In such a case, create two boxes and divide them into segments. Make sure that one box is larger than the other and that they are perfectly aligned. Now, divide the larger box into 4 segments and label it as “Books”. Divide the other box into 2 segments and label it as “Pencils”. Draw lines from their ends and join them and label the point with the total amount of money spent, i.e. Rs. 100.
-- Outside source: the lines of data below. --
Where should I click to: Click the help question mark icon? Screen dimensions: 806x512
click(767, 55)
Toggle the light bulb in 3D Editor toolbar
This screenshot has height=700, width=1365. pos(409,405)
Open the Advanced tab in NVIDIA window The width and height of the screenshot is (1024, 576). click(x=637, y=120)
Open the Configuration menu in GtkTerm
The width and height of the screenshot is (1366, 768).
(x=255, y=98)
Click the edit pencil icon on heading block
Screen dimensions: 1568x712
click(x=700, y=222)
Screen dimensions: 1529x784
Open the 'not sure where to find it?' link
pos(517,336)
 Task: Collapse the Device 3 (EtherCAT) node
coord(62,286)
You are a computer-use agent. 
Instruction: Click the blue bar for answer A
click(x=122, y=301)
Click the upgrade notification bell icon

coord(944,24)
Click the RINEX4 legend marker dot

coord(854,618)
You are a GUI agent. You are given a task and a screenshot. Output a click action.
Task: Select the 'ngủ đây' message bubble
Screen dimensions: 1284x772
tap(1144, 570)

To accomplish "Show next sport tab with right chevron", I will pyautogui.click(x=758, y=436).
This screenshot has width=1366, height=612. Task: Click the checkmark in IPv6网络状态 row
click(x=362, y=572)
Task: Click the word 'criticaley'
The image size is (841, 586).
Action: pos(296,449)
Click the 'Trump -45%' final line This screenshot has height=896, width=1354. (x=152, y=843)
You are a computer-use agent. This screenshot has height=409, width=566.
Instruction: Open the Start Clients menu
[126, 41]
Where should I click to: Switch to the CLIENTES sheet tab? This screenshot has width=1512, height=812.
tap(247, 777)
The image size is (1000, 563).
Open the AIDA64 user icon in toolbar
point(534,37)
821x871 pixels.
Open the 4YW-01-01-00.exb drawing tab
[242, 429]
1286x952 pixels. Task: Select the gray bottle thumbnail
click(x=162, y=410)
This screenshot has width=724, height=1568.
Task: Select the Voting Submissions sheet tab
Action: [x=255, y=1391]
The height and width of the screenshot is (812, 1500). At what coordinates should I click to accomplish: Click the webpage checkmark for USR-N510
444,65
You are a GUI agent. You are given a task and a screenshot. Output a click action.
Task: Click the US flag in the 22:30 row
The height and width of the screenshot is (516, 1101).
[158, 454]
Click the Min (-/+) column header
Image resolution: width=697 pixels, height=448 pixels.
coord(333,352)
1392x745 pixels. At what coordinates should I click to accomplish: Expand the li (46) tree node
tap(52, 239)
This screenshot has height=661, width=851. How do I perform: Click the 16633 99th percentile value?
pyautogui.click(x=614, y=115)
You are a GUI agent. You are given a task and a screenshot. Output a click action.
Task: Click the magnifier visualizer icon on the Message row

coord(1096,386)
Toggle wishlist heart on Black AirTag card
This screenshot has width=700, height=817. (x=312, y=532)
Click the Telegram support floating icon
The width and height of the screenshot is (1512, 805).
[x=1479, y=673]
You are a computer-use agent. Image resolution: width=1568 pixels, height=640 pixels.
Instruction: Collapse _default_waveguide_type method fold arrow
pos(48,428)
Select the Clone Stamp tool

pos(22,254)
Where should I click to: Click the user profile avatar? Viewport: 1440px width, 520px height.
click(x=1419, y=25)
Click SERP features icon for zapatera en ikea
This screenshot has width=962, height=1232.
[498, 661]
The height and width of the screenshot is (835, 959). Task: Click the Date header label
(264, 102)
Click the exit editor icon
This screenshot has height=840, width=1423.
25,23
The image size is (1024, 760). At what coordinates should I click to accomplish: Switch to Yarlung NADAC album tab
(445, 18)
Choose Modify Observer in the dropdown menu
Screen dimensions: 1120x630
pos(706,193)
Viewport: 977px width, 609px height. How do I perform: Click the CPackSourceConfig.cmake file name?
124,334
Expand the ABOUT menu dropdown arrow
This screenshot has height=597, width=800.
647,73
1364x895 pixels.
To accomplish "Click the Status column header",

Now, according to the problem, each of the books cost Rs. 15 each. So, fill in each segment of the “Books” box with Rs. 15. Now show that each of the books cost Rs. 15, therefore their total will be 15×4 i.e. 60. Now, the total cost of the books and the pencils is Rs. 100 and the total cost of the books are Rs. 60. Therefore, the remainder of the money spent has to be the cost of pencils. Thus, the total cost of the pencils is Rs. 40. And each of the pencils has to cost Rs. 20. Put this value in the two segments of “Pencils” box.

Division
Similar to multiplication, division problems can also be solved quite easily with the help of bar modeling. Let us say that Sam and Dean are on a vacation. Sam clicked 200 pictures while Dean clicked 25 pictures. We need to find how greater in number were Sam’s pictures than Dean’s.
Before approaching division problems, we need to first find the greater number and the smaller number. Sam had the greater number of pictures. Therefore, students should draw a bar model accordingly. Now, draw a smaller bar model for Dean.
Having done this, students can easily visualize that the number of boxes for Sam’s pictures are greater than Dean. Therefore, they can also easily see that Dean’s bar model can easily fit into Sam’s bar model. All that they need to do is to figure out, how many times Dean’s bar model can fit into Sam’s. That is how greater Sam’s number of pictures was in comparison to Dean.
In this case, Sam clicked 200 pictures while Dean clicked 25 pictures. Therefore, Dean’s bar model can easily fit into Sam’s 8 times. Thus, Sam clicked 8 times more pictures than Dean.